Dahinter schart bereits der Nachwuchs. Bei den vor Kurzem ausgetragenen Europameisterschaften der Klassen U20 in Grosseto und U23 in Bydgoszcz zeigten zahlreiche Medaillen und Finalplätze, dass ein Fundament für künftige Erfolge besteht. Sarah Lagger, Lena Millonig und Sprinter Markus Fuchs, der kürzlich mit einer 200-Meter-Zeit unter 21 Sekunden aufhorchen ließ, sind Namen, die vielleicht bald einer breiteren Sportöffentlichkeit bekannt werden könnten.

Schweizer Vorbildwirkung

Natürlich mangelt es an Geld. Der Werbeträger Leichtathletik ist in Österreich noch ausbaufähig. Die Beispiele von Vereinen wie in Linz oder Mödling zeigen aber, dass Sponsoren zu überzeugen sind. Die Finanzierung eines Talentetests um 10.000 Euro, mit dem 2008 Georg Werthner U20-Mehrkampfweltmeisterin Lagger entdeckt hat, darf nicht mehr scheitern. Sonst ist die Abwanderung von jungen Talenten zum Fußball oder anderen hippen Sportarten programmiert.

Die Zahl der hauptamtlich angestellten Trainer sollte deutlich angehoben werden, auch infrastrukturelle Bedingungen sind noch nicht überall optimal. Die Zusammenarbeit zwischen den „Leichtathletiknestern“ muss verbessert werden, hat Dadic-Coach Philipp Unfried kürzlich in der „Presse“ moniert. Auch die Schulen sind gefordert, will man der Weltsportart Nummer eins hierzulande den Weg ebnen. Doch das Leichtathletikmenü ist gut angerichtet, vor allem der Sprung vom Nachwuchs in die allgemeine Klasse scheint besser als früher zu gelingen. Der ORF trägt mit der ÖLV-Kooperation ebenfalls dazu bei, dass Jugendliche den Athleten auf die Beine schauen können. Und diese Vorbilder bringen neuen Nachwuchs zu den Vereinen.

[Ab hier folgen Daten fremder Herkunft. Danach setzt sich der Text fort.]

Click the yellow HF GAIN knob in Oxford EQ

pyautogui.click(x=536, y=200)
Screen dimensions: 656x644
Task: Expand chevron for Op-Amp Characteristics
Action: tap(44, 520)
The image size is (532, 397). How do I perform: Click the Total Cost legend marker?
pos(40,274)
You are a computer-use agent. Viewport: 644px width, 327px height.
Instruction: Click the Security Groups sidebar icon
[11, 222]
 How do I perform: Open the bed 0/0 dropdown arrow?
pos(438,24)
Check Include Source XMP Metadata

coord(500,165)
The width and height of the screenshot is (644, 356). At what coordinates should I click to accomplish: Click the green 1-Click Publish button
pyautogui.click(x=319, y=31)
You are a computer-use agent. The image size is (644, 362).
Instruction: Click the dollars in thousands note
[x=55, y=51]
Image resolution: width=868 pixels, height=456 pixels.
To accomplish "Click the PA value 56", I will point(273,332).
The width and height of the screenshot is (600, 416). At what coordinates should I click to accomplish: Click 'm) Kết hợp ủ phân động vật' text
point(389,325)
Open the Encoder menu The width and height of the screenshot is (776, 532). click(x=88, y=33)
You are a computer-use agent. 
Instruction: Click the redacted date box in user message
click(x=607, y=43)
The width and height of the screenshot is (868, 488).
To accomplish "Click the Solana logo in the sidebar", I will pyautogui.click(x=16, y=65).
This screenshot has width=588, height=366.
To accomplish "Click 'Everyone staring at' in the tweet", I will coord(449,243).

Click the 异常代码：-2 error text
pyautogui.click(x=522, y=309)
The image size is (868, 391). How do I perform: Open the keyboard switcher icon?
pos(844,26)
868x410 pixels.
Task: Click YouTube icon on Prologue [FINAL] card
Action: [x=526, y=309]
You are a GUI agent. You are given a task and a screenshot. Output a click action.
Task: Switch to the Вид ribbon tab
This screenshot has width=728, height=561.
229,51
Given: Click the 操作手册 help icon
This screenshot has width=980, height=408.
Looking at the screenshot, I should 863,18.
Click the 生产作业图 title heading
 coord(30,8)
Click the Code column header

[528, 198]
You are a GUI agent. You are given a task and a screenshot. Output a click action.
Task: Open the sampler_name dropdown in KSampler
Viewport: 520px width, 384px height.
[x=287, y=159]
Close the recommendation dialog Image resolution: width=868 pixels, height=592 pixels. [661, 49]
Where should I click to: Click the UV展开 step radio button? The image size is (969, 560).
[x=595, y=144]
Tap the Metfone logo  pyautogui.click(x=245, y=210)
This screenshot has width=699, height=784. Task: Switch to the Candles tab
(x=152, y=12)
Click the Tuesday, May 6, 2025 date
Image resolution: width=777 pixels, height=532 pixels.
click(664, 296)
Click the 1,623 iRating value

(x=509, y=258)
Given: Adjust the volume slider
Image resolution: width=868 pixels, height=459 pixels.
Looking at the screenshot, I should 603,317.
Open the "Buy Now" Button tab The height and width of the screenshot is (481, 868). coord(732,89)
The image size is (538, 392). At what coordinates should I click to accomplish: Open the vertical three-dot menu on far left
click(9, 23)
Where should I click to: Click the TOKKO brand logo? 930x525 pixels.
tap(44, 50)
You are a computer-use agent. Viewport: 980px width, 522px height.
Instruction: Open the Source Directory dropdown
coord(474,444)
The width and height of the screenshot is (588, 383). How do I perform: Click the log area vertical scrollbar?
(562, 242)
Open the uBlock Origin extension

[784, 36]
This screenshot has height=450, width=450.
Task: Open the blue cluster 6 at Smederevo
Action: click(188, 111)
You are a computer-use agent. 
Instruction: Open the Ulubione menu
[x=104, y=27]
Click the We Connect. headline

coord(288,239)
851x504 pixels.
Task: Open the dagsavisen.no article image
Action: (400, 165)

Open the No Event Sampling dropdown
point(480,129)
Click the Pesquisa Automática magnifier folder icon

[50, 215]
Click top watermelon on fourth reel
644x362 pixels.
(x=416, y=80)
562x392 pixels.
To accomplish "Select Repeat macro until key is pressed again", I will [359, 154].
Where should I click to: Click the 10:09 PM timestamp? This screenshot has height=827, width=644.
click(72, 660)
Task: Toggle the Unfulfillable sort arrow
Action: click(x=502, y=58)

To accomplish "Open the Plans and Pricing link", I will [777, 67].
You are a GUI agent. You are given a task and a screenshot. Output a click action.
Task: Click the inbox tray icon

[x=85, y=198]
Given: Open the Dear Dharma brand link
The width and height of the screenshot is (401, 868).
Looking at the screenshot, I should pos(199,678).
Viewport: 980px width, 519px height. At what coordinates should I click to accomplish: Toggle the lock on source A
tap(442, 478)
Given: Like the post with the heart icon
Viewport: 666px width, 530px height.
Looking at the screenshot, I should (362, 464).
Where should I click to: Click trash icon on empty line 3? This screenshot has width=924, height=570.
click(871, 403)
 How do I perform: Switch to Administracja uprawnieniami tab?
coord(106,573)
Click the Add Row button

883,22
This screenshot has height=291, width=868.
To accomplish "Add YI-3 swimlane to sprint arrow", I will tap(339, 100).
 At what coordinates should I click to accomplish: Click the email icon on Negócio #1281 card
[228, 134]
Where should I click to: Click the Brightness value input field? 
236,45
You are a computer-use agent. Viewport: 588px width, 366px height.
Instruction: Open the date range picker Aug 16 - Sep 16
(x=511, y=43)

Apropos Vorbild: Der ÖLV braucht nicht weit in die Ferne zu blicken. In der Schweiz wird vorgeführt, wie Leichtathletik langfristig aufgebaut werden kann. Jahre vor der Europameisterschaft 2014 in Zürich rüsteten die Eidgenossen auf, erste Erfolge gab es bereits vor drei Jahren. Heuer sind 19 Schweizer Athleten bei den Weltmeisterschaften am Start. Im Vergleich: Fünf Österreicher haben die Limits für London übertroffen. Abwarten, wie viele ÖLV-Athleten 2021 bei den Titelkämpfen in der US-Leichtathletikhochburg Eugene dabei sein werden.

Auf einen Blick

Bei der Leichtathletik-WM in London sorgten Siebenkämpferin Ivona Dadic (6.) und Diskuswerfer Lukas Weißhaidinger (9.) für rot-weiß-rote Top-Ten-Platzierungen. Bei den vorigen Titelkämpfen 2015 in Peking war ein 15. Platz von 5000-Meter-Läuferin Jennifer Wenth das einzige zählbare Ergebnis gewesen.

Hoffnung macht auch der Nachwuchs, 2016 kürte sich Sarah Lagger zur U20-Weltmeisterin im Siebenkampf.